Protocol CodingKeyRepresentable

This version adds a new protocol CodingKeyRepresentable to the standard library. Opting in to this protocol for the key type of a Dictionary will allow the Dictionary to encode/decode to/from a KeyedContainer.

public protocol CodingKeyRepresentable {
    var codingKey: CodingKey { get }
    init?<T: CodingKey>(codingKey: T)
}
// Same as stdlib's _DictionaryCodingKey
struct _AnyCodingKey: CodingKey {
  let stringValue: String
  let intValue: Int?

  init(stringValue: String) {
    self.stringValue = stringValue
    self.intValue = Int(stringValue)
  }

  init(intValue: Int) {
    self.stringValue = "\(intValue)"
    self.intValue = intValue
  }
}

struct ID: Hashable, CodingKeyRepresentable {
  static let knownID1 = ID(stringValue: "<some-identifier-1>")
  static let knownID2 = ID(stringValue: "<some-identifier-2>")

  let stringValue: String

  var codingKey: CodingKey {
    return _AnyCodingKey(stringValue: stringValue)
  }

  init?<T: CodingKey>(codingKey: T) {
    stringValue = codingKey.stringValue
  }

  init(stringValue: String) {
    self.stringValue = stringValue
  }
}

let data: [ID: String] = [
  .knownID1: "...",
  .knownID2: "...",
]

let encoder = JSONEncoder()
try String(data: encoder.encode(data), encoding: .utf8)

/*
{
  "<some-identifier-1>": "...",
  "<some-identifier-2>": "...",
}
*/

Type placeholders

This feature was originally discussed and accepted under the “placeholder types” title. The official terminology for this feature is now “type placeholders”.

Previously when Swift’s type inference is unable to work out the type of a particular expression, it requires the programmer to provide the necessary type context explicitly.
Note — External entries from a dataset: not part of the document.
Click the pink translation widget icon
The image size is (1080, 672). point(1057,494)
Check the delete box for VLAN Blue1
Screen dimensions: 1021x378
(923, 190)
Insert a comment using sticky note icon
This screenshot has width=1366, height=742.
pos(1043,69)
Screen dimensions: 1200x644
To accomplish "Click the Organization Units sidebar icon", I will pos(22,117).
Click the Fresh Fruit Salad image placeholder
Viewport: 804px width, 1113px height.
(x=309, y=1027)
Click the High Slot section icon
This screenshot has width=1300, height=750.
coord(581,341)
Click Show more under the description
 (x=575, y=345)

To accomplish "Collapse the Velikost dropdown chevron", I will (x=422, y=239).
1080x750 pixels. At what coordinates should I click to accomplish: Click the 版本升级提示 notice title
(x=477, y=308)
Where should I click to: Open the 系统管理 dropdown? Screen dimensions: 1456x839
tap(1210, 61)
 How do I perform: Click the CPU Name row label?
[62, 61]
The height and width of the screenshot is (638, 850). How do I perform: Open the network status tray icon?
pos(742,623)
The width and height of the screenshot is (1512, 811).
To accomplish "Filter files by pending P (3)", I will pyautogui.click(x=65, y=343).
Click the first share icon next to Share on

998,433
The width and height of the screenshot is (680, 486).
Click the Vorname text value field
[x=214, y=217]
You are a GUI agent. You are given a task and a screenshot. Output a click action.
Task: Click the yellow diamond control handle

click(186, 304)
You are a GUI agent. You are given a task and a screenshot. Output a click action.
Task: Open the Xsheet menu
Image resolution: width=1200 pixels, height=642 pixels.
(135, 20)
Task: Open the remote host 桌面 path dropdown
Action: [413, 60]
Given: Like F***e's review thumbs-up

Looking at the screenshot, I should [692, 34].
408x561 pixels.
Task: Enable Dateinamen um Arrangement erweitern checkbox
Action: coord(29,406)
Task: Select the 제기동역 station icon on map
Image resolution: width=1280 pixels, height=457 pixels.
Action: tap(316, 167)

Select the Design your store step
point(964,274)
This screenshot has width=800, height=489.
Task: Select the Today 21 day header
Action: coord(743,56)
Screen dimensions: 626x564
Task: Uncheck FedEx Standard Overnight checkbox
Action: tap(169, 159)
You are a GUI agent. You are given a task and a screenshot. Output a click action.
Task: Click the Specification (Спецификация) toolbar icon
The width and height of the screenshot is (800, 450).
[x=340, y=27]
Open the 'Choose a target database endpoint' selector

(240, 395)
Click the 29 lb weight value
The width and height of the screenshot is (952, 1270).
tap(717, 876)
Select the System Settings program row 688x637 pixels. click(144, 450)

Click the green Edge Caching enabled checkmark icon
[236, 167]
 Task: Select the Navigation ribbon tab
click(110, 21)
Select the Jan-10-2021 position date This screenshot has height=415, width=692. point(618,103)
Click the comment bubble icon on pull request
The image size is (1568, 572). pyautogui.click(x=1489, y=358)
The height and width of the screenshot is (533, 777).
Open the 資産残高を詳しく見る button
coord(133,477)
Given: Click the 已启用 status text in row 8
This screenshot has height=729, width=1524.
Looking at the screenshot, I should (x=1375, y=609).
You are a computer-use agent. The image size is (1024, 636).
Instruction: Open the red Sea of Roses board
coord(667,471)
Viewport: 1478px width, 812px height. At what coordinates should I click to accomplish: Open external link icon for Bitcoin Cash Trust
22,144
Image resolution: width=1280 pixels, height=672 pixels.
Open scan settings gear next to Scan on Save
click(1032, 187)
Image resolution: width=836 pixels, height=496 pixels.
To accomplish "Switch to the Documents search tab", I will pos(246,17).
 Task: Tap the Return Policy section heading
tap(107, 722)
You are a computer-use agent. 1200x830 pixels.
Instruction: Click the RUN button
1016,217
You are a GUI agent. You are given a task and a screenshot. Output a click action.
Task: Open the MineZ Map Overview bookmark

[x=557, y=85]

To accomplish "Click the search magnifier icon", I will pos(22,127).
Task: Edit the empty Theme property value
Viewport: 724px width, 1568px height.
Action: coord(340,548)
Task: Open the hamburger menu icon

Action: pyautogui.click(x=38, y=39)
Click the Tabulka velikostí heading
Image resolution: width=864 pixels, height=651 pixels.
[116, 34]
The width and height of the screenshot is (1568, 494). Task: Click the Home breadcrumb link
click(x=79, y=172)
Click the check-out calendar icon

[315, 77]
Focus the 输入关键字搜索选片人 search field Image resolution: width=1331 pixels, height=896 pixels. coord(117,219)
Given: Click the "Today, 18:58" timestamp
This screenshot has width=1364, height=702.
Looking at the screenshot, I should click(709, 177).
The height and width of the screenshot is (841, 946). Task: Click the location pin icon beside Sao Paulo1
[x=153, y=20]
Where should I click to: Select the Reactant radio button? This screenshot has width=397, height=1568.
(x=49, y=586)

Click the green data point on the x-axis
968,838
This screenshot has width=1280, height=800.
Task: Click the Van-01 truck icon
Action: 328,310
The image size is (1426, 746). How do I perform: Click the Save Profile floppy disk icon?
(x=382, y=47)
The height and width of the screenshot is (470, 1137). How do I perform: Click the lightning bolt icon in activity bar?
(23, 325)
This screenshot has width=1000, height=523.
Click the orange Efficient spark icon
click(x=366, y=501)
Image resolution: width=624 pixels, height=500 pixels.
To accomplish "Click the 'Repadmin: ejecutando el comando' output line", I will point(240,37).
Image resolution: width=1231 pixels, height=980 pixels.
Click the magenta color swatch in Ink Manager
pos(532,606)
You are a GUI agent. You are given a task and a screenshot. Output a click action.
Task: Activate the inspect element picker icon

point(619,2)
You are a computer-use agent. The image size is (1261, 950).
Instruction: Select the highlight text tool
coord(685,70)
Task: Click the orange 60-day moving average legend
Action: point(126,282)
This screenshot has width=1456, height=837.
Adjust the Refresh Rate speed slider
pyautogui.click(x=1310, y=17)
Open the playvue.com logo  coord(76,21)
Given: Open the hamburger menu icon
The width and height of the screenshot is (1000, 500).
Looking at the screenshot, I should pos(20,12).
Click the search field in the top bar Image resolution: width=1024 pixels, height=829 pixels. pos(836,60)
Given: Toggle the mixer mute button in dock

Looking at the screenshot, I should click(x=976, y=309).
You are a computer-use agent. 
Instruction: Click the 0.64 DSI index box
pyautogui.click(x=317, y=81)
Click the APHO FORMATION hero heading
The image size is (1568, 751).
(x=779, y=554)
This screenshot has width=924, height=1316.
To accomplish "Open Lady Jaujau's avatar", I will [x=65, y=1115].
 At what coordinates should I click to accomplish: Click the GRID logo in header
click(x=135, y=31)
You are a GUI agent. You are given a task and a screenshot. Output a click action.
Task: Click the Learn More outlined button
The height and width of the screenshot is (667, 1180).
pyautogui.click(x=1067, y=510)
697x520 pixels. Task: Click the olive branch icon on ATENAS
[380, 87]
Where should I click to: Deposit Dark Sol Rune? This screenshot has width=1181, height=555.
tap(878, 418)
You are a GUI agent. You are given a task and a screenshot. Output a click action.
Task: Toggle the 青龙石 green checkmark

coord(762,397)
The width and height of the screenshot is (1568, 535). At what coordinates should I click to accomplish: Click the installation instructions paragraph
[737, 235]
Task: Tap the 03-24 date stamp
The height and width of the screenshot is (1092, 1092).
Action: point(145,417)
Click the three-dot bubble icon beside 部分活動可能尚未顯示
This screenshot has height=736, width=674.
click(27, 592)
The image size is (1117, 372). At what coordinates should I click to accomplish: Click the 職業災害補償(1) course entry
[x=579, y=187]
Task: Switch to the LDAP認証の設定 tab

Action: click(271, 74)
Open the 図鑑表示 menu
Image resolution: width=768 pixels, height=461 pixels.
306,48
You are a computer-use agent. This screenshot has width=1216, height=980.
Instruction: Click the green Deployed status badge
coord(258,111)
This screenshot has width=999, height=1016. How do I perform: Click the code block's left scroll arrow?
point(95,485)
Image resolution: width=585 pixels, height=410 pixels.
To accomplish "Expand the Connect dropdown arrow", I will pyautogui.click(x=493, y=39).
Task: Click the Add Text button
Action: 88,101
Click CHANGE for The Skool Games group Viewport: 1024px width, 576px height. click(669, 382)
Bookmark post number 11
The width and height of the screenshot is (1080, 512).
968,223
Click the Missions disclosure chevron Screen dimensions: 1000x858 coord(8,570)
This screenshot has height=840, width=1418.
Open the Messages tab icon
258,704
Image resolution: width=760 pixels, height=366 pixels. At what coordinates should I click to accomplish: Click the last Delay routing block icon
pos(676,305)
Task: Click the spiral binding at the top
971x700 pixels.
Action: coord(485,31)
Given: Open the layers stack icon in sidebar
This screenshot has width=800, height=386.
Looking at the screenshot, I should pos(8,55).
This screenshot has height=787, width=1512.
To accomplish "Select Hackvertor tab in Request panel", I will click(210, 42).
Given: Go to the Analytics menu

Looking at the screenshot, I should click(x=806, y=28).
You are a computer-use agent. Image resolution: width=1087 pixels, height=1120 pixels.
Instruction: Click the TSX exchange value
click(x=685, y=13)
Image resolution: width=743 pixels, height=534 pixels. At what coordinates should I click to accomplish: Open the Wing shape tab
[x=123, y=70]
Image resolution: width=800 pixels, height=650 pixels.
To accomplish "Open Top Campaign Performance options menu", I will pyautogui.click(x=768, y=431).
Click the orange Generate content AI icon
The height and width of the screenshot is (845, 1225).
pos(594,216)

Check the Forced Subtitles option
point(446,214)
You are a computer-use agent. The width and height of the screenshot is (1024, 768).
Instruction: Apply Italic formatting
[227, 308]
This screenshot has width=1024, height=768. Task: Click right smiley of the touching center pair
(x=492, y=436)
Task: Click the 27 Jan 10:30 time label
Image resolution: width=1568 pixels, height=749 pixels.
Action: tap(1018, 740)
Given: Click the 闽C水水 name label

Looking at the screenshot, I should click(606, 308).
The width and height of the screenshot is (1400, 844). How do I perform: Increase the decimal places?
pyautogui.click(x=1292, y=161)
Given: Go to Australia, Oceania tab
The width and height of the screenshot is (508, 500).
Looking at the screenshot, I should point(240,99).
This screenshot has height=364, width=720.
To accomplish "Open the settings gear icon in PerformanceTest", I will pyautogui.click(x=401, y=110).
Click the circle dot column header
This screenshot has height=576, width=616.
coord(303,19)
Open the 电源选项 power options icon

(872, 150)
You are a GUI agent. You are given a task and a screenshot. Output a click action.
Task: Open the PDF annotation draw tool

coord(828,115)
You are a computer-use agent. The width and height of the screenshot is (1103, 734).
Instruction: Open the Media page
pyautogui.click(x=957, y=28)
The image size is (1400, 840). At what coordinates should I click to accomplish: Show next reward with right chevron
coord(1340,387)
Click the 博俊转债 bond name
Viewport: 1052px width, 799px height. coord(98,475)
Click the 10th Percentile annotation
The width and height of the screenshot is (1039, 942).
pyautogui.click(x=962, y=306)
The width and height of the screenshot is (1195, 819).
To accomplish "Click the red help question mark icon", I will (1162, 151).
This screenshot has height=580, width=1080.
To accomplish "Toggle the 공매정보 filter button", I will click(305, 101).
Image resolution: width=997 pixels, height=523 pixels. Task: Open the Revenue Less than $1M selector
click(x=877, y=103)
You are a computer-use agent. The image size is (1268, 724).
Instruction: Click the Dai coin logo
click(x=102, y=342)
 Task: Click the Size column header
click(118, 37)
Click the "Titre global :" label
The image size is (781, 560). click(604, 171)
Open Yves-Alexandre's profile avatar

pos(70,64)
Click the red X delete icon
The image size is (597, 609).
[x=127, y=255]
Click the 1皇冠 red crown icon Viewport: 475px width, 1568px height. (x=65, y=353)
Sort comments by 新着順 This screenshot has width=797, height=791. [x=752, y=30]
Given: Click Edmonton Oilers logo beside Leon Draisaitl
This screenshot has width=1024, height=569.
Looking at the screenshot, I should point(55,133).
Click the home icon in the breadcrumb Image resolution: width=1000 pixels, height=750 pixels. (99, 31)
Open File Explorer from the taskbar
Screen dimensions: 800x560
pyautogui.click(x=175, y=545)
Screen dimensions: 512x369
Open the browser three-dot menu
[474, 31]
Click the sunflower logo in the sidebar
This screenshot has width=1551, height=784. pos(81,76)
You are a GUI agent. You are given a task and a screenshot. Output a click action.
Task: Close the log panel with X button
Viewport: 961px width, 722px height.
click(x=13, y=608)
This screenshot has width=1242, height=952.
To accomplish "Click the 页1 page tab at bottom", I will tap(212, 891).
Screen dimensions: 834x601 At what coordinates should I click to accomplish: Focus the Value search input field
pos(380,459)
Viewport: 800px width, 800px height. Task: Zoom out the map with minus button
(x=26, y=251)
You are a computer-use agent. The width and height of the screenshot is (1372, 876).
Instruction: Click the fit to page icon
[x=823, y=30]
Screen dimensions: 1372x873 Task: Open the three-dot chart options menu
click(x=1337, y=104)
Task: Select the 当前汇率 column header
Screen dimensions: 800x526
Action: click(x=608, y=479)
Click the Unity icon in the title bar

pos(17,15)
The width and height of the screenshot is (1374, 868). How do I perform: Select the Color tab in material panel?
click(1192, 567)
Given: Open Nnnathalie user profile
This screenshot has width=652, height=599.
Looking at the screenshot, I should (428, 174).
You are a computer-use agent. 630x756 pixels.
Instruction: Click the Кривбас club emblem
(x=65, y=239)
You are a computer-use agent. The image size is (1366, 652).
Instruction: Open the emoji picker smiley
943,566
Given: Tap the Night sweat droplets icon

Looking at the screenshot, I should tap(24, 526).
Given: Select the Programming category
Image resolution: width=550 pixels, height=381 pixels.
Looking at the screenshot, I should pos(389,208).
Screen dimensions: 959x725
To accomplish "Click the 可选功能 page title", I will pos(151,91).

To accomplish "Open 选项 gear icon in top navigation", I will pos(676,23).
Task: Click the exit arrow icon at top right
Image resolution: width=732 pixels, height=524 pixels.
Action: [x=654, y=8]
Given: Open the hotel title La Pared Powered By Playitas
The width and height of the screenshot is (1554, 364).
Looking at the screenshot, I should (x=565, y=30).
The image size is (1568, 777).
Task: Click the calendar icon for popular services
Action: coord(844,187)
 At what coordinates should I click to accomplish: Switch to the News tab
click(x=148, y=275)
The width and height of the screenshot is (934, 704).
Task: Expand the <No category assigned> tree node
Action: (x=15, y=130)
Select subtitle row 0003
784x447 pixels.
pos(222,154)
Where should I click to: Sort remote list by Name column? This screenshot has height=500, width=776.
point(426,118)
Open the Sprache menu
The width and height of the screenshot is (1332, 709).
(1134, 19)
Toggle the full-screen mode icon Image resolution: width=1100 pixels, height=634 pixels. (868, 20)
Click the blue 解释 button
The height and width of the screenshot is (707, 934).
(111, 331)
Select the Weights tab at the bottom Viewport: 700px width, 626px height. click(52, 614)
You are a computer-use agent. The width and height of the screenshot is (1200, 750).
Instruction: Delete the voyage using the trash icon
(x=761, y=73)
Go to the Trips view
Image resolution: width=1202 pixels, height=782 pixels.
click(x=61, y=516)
However, all mechanisms for doing this require the user to write out the entire type signature, even if only one portion of that type is actually needed by the compiler.

enum Either<Left, Right> {
  case left(Left)
  case right(Right)

  init(left: Left) { self = .left(left) }
  init(right: Right) { self = .right(right) }
}

func makePublisher() -> Some<Complex<Nested<Publisher<Chain<Int>>>>> {
  /* ... */
}

let publisherOrValue = Either(left: makePublisher()) // Error: generic parameter 'Right' could not be inferred

let publisherOrValue = Either<Some<Complex<Nested<Publisher<Chain<Int>>>>>, Int>(left: makePublisher()) // Instead, we have to write out the full generic type

This version allows you to write types with designated type placeholders (_) which indicate that the corresponding type should be filled in during type checking. Effectively, type placeholders act as user-specified anonymous type variables that the type checker will attempt to solve using other contextual information.

let publisherOrValue = Either<_, Int>(left: makePublisher())

Unavailability Condition

Swift historically supported the #available condition to check if a specific symbol is available for usage, but not the opposite. Because the availability condition is not parsed as an expression, it cannot be negated with regular boolean operations (!/== false).

What if we’re only interested in negative portion of the check, we’ll leave behind an empty if branch.

if #available(iOS 13, *) {
  // no-op
} else {
  loadMainWindow()
}

This version introduces #unavailable check will eliminate the need to use the current workaround and makes it clear to the reader that the statement is checking for the lack of a specific version, eliminating the need to provide a comment explaining what that piece of code is trying to achieve.